• **WHAT IS NEEDED**
Set out exactly, and only, the lines running from the one containing "You are a computer-use agent. The" to the bottom of the listing below; pictures stay out.
··········
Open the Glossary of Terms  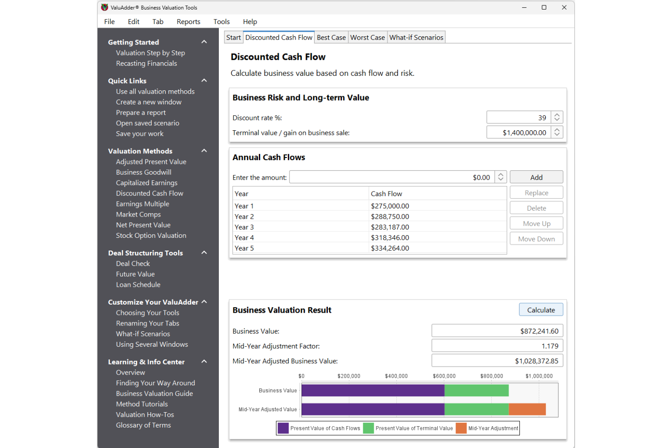click(143, 425)
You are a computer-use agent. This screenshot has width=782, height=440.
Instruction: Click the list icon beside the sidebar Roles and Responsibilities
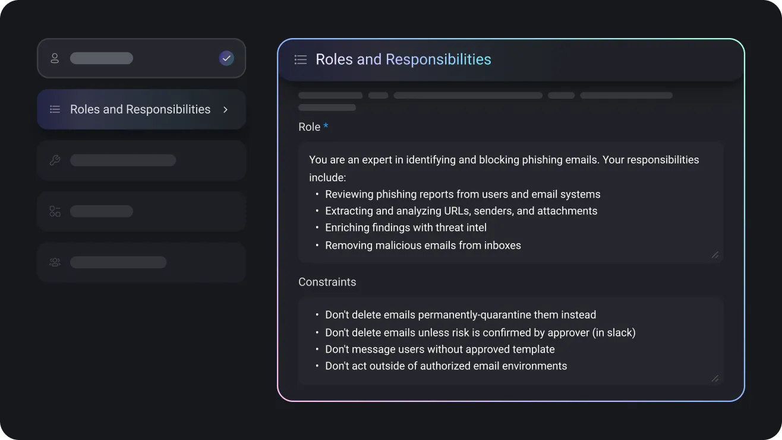point(55,109)
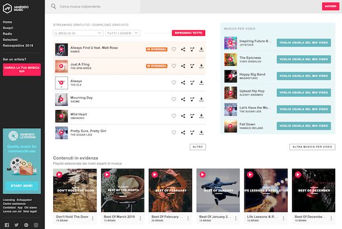The height and width of the screenshot is (229, 342).
Task: Open the Instagram icon in sidebar footer
Action: tap(36, 225)
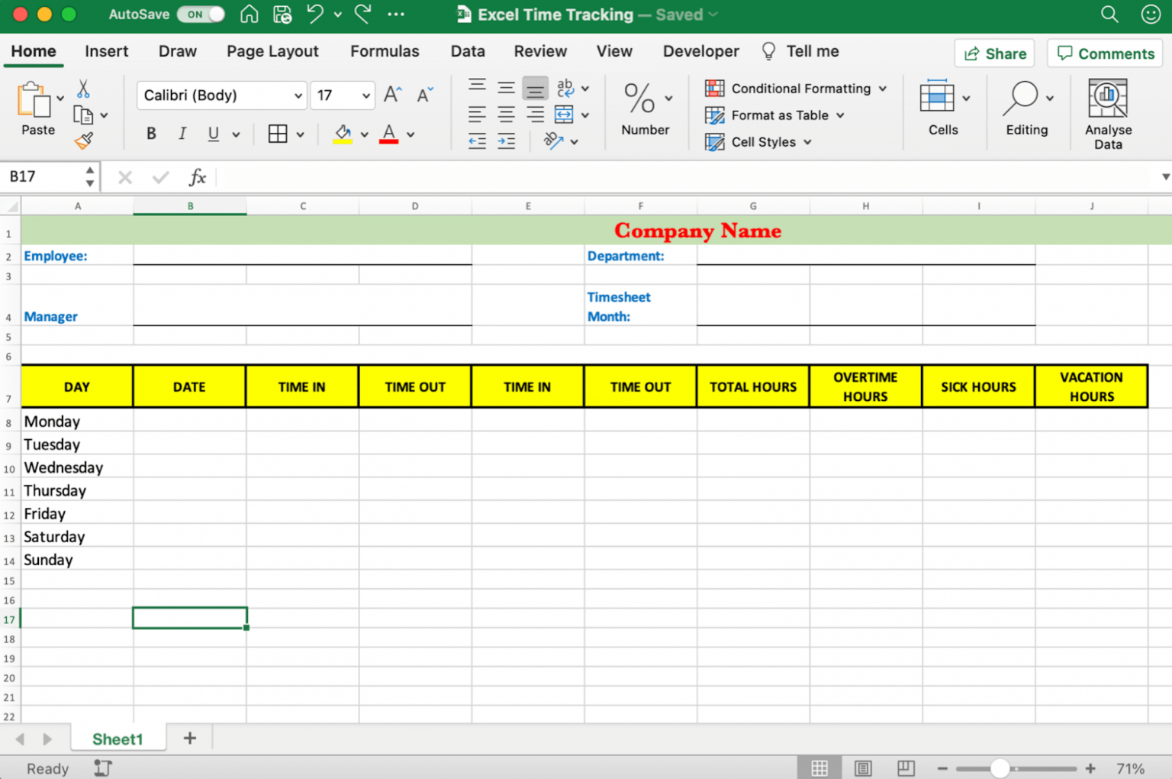This screenshot has width=1172, height=779.
Task: Open the Developer ribbon tab
Action: [700, 51]
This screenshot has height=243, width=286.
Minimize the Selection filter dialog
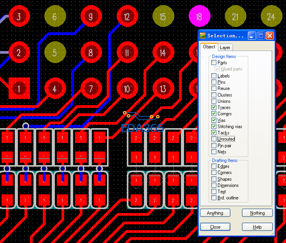point(252,36)
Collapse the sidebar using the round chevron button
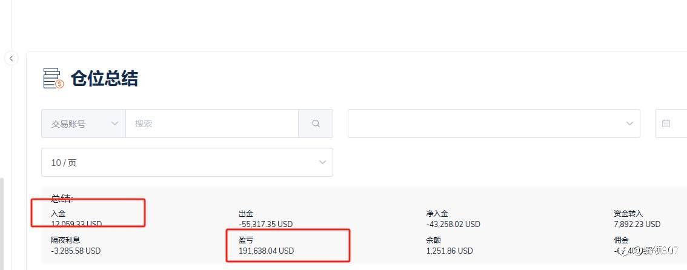Screen dimensions: 687x270 [11, 58]
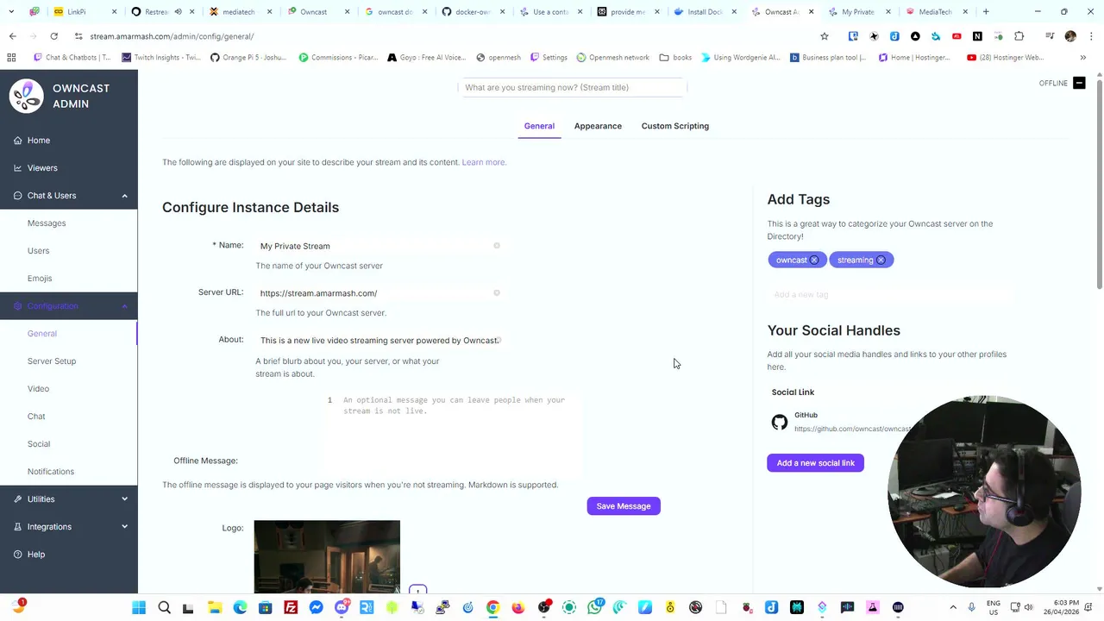This screenshot has height=621, width=1104.
Task: Bookmark this page with the star icon
Action: tap(825, 36)
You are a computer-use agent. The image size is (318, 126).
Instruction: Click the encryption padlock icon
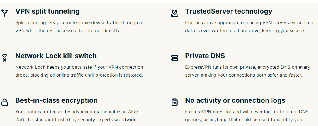(x=5, y=102)
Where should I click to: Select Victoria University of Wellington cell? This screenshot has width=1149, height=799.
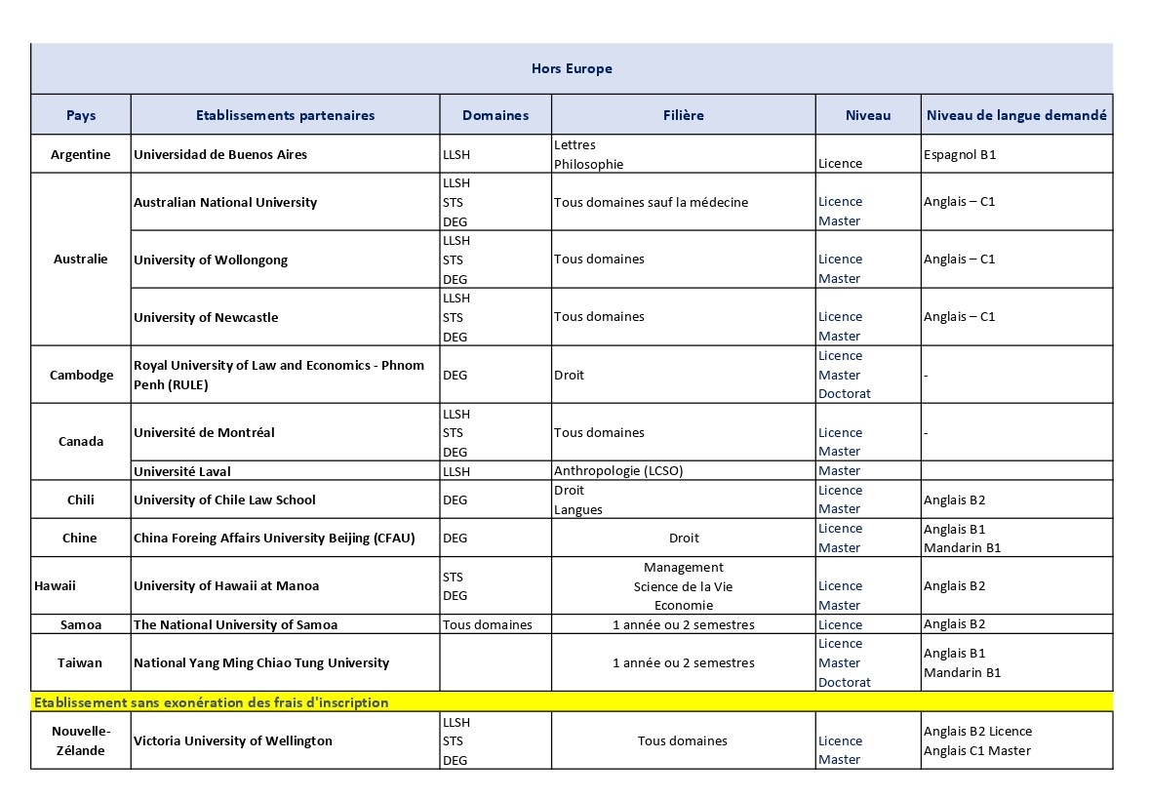[233, 740]
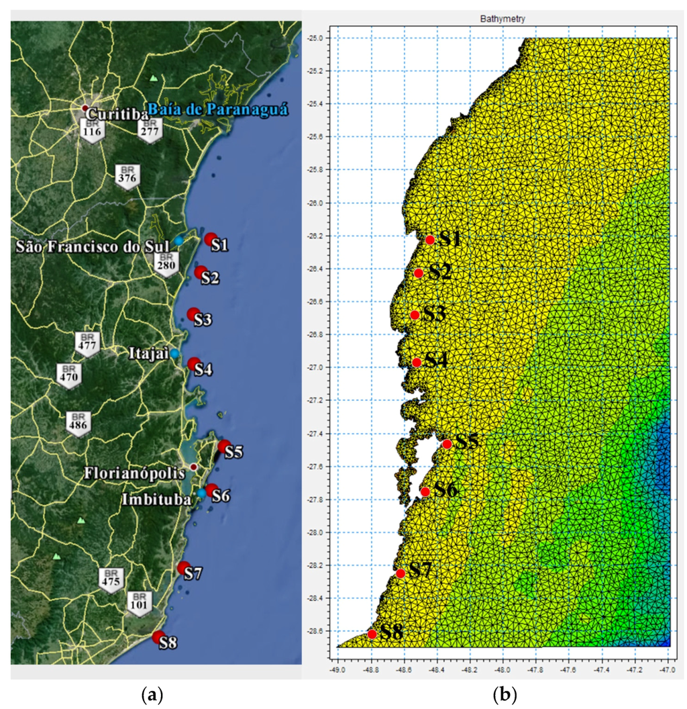
Task: Select the blue marker beside Itajaí
Action: (174, 353)
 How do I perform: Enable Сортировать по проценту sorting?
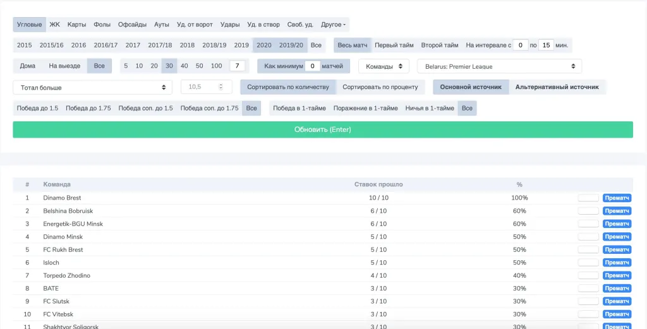[x=380, y=87]
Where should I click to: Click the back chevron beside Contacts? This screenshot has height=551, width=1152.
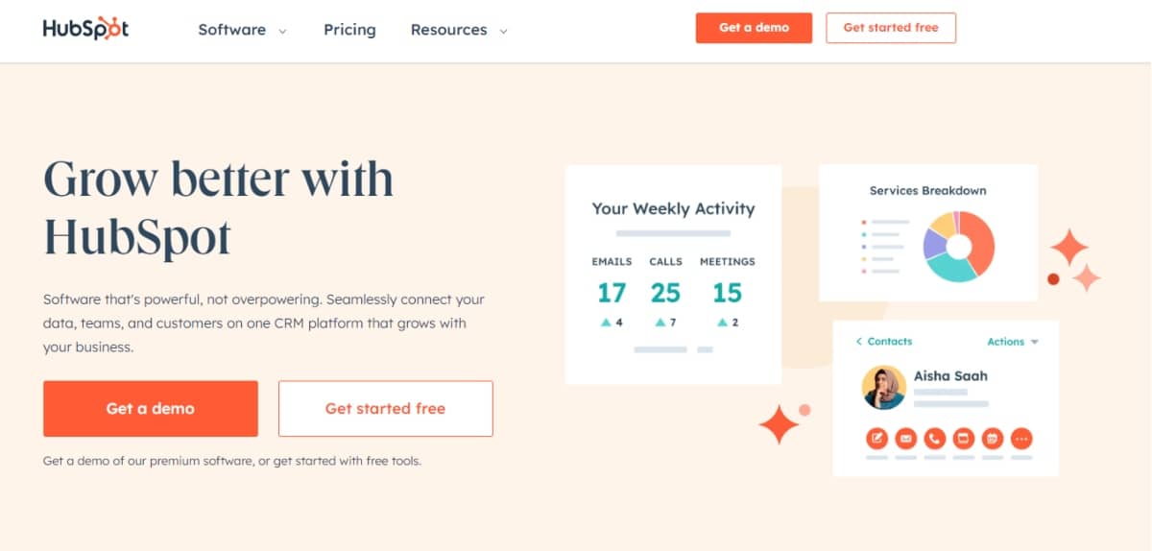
··········
• **RESULT OF THE EXERCISE**
You are a computer-use agent. The image size is (318, 126).
Instruction: Click the encryption padlock icon
(x=5, y=102)
Where should I click to: Select Victoria University of Wellington cell? This screenshot has width=1149, height=799.
[233, 740]
Task: Select the blue marker beside Itajaí
Action: (174, 353)
 How do I perform: Enable Сортировать по проценту sorting?
[x=380, y=87]
Where should I click to: Click the back chevron beside Contacts? This screenshot has height=551, width=1152.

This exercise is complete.